Touba and the Meaning of Night
- First edition (Persian)
- Author: Shahrnush Parsipur
- Original title: طوبی و معنای شب
- Translator: Kamran Talattof Havva Houshmand
- Language: Persian
- Set in: Iran
- Publisher: Intishārāt-i Ispark (Iran), Feminist Press (US)
- Publication date: 1989
- Publication place: Iran
- Published in English: 2006
- Media type: Print
- Pages: 367 pp
- ISBN: 978-1-5586-1519-9
- OCLC: 62878277
- Dewey Decimal: 891.5533
- LC Class: PK6561.P247

= Touba and the Meaning of Night =

1989 novel by Shahrnush Parsipur

Touba and the Meaning of Night (طوبی و معنای شب) is a novel written by the Iranian novelist, Shahrnush Parsipur and originally published in Iran in 1989. Written after the author had spent four years and seven months in prison, it is Parsipur's second novel and is a fictional account of a woman, Touba, living through the rapidly changing political environment of 20th century Iran.

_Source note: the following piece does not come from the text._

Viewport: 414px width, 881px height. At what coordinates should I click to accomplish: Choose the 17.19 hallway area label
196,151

Like other works of Shahrnush Parsipur, Touba and the Meaning of Night is considered by most to be a feminist work. Also, like Parsipur's other work, Touba and the Meaning of Night remains banned in Iran.

==Plot summary==
Spanning eighty years, the novel follows the life of Touba, a young woman educated by her father in a time when few women received education. After her father passes away, Touba proposes to and marries a 52-year-old man. Initiated in desperation, the marriage causes Touba to fall into depression and eventually ends in a divorce. Touba later remarries a Prince of the Qajar dynasty. Though her second marriage starts happily, it also ends in divorce when the Prince takes a second wife. After the divorce, Touba is left to raise their daughter on the dwindling allowance afforded by her former husband's diminishing dynasty. To compensate, Touba weaves rugs.